(Pointing data for screenshots)
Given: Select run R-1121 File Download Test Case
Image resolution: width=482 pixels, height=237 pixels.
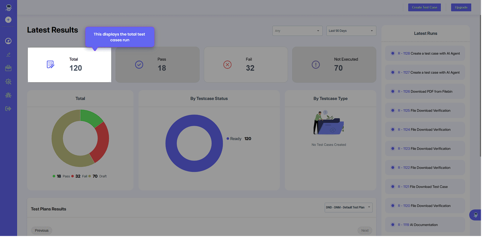Looking at the screenshot, I should click(x=423, y=187).
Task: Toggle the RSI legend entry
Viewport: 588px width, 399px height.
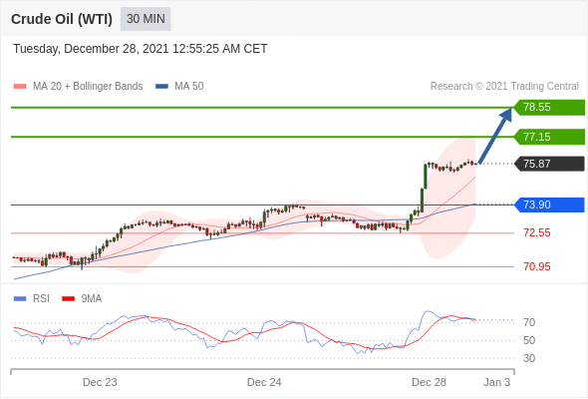Action: (32, 298)
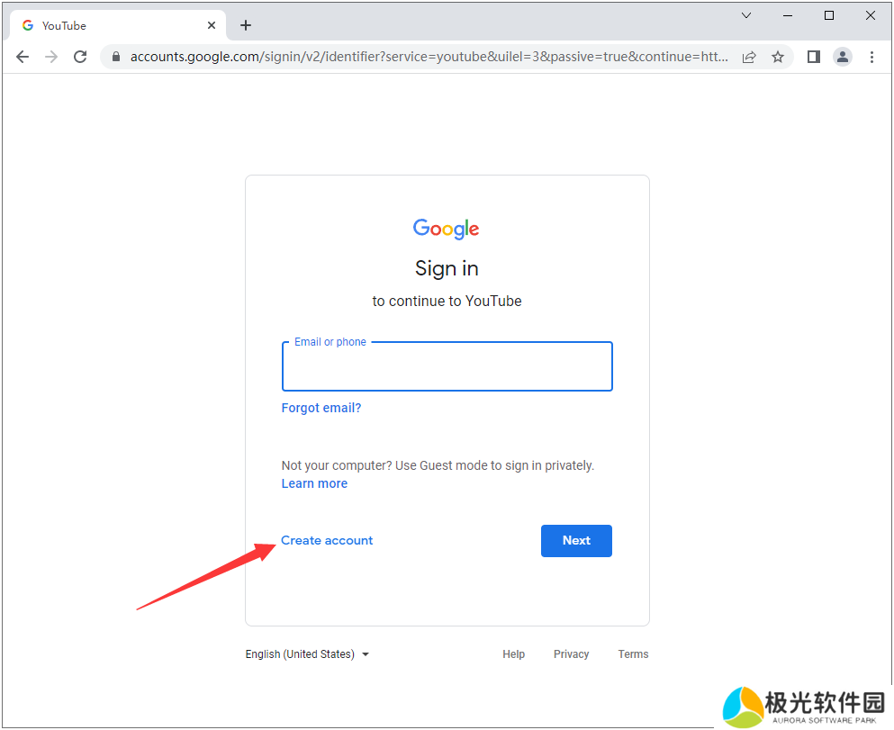
Task: Close the YouTube tab
Action: [212, 25]
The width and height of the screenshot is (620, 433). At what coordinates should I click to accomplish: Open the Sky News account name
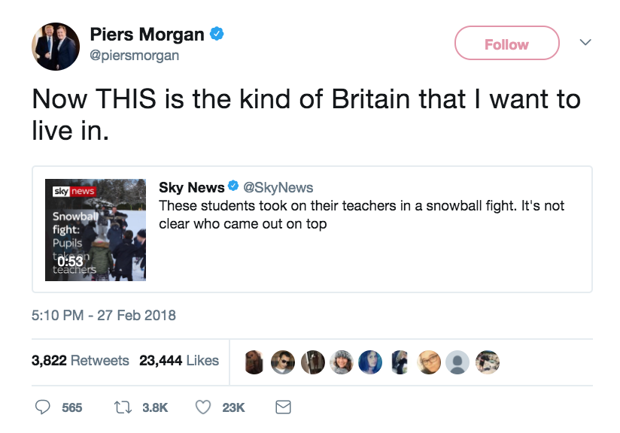pos(191,187)
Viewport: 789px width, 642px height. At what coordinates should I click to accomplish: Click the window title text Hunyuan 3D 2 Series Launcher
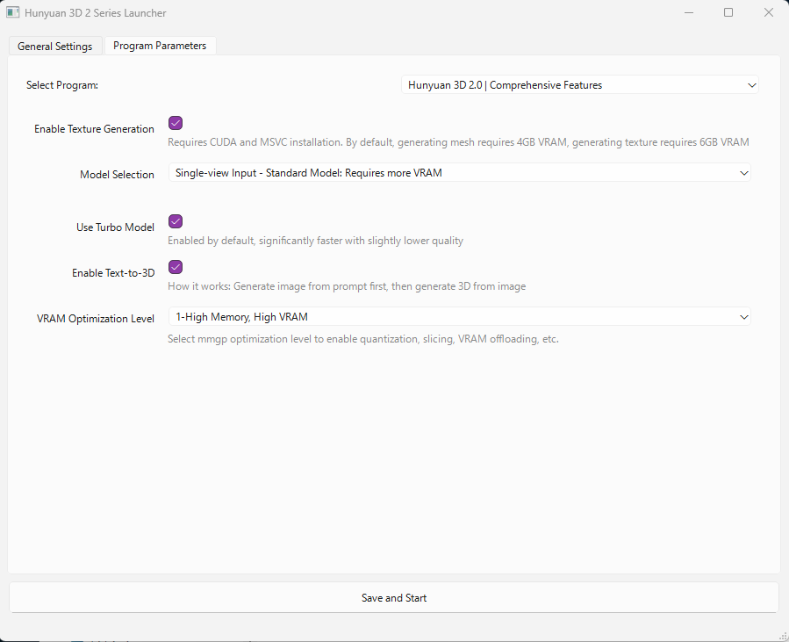[x=97, y=13]
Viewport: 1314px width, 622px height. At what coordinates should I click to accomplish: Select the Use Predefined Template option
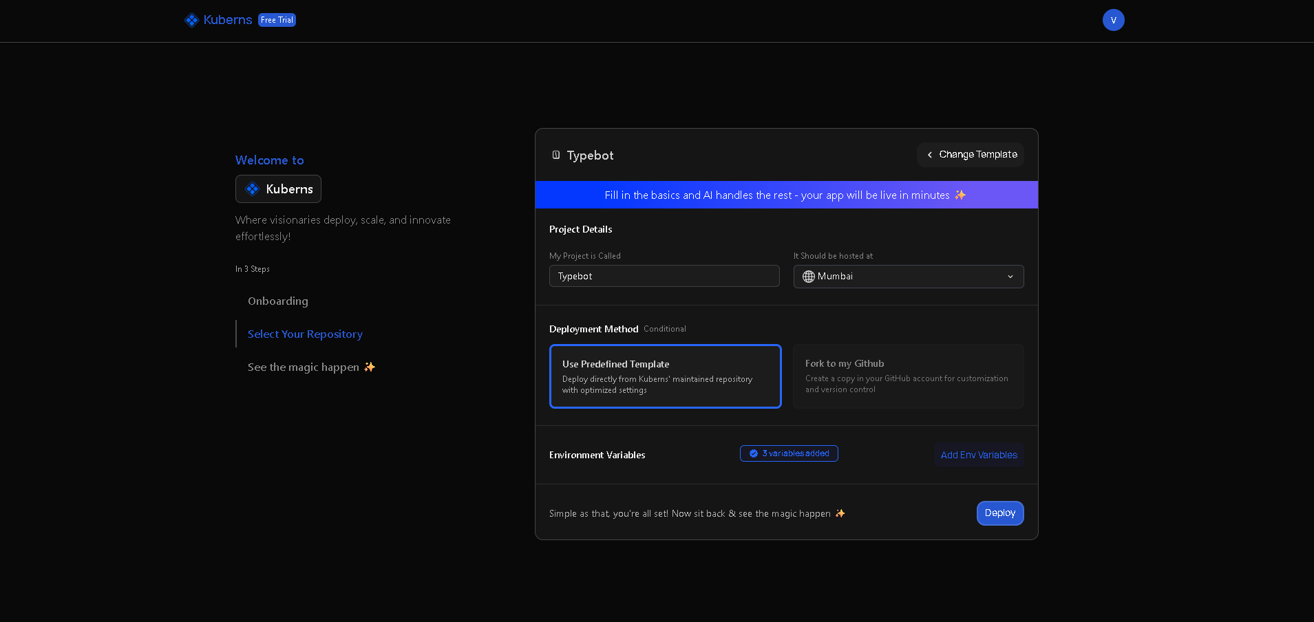665,376
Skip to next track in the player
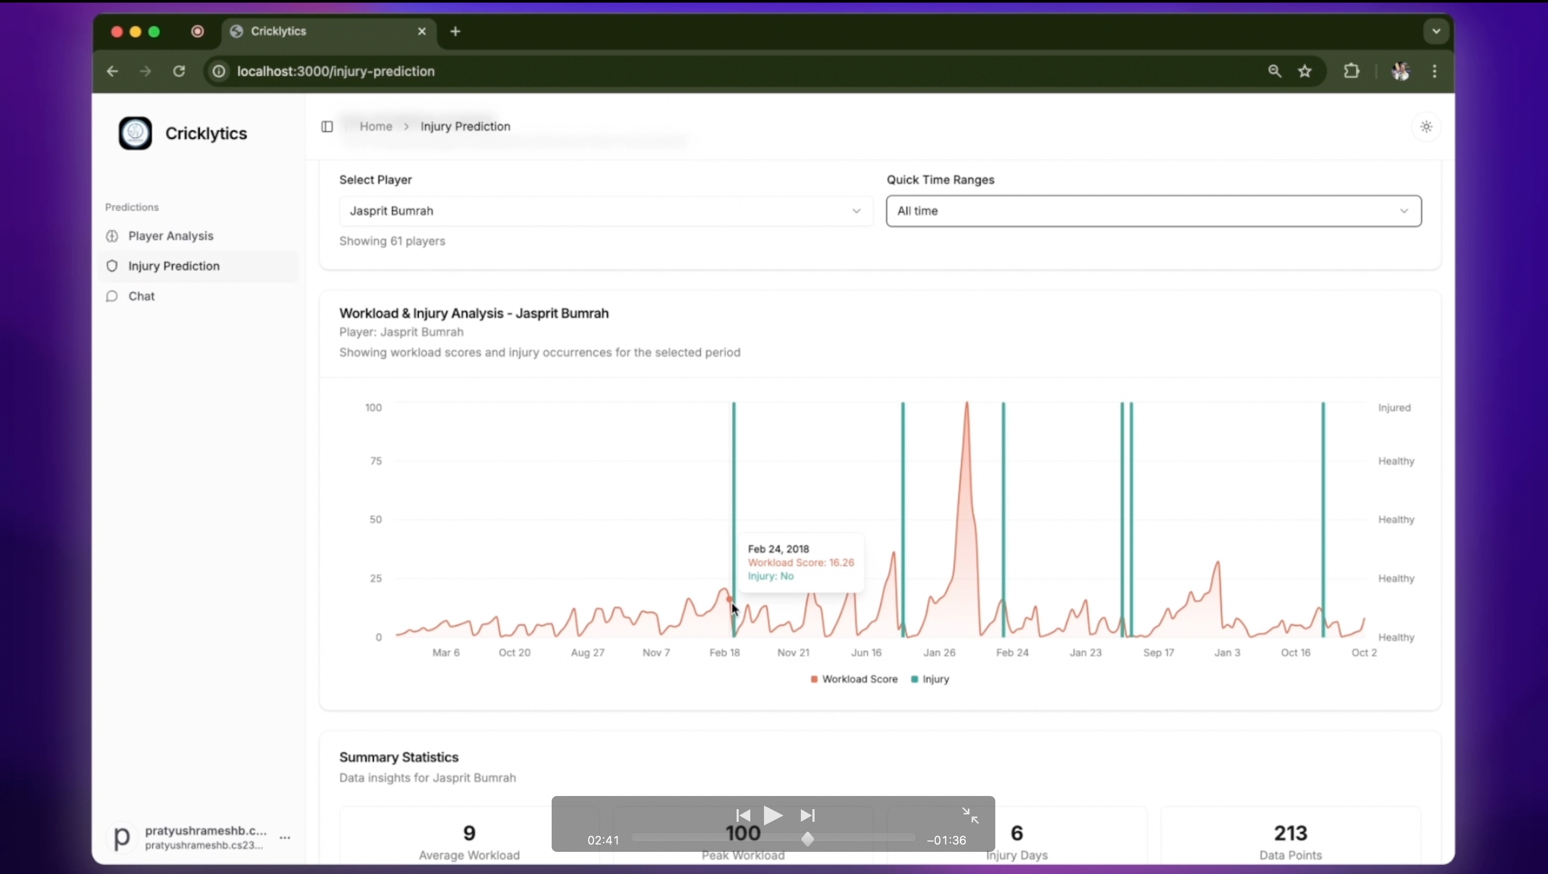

__Job__. Repeat all of the lines above word for word, leaving out the pictures.

__Answer for this exercise__.
Given: Select run R-1121 File Download Test Case
Image resolution: width=482 pixels, height=237 pixels.
Looking at the screenshot, I should click(x=423, y=187).
Task: Toggle the RSI legend entry
Viewport: 588px width, 399px height.
Action: (32, 298)
Task: Close the YouTube tab
Action: [212, 25]
The width and height of the screenshot is (620, 433). At what coordinates should I click to accomplish: Open the Sky News account name
pos(191,187)
Viewport: 789px width, 642px height. At what coordinates should I click to accomplish: Click the window title text Hunyuan 3D 2 Series Launcher
[x=97, y=13]
Viewport: 1314px width, 622px height. At what coordinates should I click to accomplish: Select the Use Predefined Template option
665,376
Skip to next track in the player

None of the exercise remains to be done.